| ABOUT THIS TASK |
All lines from the entries below that contain the string "computer" should be copied out.

Data excerpts
════════

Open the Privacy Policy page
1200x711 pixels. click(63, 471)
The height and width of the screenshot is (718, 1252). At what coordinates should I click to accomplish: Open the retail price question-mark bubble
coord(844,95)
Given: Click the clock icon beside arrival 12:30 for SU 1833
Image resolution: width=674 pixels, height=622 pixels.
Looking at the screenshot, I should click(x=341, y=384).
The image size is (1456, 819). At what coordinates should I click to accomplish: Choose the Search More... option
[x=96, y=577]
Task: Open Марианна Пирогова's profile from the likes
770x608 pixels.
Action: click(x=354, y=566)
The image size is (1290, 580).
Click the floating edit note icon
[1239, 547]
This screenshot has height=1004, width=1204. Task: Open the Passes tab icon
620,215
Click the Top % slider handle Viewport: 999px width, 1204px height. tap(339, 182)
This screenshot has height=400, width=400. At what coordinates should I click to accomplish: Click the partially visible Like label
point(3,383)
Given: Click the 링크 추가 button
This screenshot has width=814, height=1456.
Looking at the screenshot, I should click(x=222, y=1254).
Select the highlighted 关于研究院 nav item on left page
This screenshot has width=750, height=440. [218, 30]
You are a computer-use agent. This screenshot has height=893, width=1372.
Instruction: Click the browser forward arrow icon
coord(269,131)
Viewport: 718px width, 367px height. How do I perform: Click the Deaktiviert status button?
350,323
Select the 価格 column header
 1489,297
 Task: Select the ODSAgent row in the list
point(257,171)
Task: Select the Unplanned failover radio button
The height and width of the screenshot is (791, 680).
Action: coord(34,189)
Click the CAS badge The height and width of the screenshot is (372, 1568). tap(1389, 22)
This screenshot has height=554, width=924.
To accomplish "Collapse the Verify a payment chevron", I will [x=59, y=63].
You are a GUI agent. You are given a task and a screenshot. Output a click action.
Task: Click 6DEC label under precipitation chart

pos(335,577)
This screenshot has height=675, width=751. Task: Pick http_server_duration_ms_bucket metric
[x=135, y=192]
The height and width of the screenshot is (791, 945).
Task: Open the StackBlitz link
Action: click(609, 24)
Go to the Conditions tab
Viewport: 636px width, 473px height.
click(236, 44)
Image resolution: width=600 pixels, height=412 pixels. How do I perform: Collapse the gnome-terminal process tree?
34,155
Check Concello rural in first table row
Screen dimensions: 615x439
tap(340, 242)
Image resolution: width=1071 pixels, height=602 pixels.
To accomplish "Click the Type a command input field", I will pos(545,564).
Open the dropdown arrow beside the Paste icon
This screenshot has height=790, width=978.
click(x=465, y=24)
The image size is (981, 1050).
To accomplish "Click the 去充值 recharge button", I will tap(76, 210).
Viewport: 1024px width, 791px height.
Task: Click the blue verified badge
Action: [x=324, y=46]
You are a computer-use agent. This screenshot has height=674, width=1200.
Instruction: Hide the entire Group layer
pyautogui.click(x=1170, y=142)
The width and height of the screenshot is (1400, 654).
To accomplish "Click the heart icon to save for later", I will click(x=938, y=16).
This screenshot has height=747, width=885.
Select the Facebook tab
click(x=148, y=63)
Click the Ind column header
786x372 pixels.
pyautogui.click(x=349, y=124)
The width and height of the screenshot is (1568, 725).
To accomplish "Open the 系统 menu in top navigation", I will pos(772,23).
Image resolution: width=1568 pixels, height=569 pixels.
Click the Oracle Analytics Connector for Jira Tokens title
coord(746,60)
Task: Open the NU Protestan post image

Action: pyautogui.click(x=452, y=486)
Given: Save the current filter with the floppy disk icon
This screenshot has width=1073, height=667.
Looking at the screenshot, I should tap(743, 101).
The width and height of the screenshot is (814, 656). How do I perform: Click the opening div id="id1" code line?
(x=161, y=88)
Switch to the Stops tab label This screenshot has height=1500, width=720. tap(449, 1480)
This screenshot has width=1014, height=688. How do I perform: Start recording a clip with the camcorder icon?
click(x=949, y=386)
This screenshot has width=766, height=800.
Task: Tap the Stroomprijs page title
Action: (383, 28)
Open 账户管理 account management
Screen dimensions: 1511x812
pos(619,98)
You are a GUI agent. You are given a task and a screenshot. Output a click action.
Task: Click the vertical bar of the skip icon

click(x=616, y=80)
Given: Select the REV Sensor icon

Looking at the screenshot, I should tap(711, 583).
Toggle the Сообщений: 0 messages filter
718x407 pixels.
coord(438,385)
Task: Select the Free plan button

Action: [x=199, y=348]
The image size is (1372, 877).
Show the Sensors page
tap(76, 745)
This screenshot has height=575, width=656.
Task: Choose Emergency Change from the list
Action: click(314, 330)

════════

| ANSWER TO THIS TASK |
You are a computer-use agent. This screenshot has height=893, width=1372.
You are a computer-use agent. This screenshot has height=674, width=1200.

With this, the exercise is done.